Exercise requirements —
All lines holding the word "Casino" should be located in the records and copied.

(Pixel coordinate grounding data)

□ □ □

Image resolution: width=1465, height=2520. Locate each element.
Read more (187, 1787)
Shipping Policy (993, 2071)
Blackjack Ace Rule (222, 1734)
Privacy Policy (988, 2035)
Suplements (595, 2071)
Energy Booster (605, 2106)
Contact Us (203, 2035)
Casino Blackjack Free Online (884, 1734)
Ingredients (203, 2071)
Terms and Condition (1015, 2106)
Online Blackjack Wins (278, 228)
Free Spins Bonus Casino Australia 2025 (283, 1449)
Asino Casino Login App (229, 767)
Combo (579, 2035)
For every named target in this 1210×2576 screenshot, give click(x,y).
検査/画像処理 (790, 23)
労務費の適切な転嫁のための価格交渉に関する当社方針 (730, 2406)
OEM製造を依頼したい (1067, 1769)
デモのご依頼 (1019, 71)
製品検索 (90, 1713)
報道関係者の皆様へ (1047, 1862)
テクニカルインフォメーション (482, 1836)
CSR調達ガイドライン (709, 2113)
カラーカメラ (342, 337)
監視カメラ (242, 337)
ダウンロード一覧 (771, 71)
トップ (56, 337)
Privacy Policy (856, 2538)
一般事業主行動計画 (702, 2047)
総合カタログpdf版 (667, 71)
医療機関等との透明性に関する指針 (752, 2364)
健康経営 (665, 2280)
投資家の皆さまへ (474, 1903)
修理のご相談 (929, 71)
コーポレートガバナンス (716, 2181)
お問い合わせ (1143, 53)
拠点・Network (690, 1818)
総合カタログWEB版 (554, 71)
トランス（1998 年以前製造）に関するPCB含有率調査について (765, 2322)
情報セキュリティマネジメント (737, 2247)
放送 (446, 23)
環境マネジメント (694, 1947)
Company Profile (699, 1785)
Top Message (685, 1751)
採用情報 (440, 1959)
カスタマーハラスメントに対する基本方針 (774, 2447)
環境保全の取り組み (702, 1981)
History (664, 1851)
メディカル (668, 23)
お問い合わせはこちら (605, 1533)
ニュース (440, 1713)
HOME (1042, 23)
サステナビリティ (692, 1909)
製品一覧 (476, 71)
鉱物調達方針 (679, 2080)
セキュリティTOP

□ □ □

Answer to the exercise —
Casino Blackjack Free Online (884, 1734)
Free Spins Bonus Casino Australia 2025 (283, 1449)
Asino Casino Login App (229, 767)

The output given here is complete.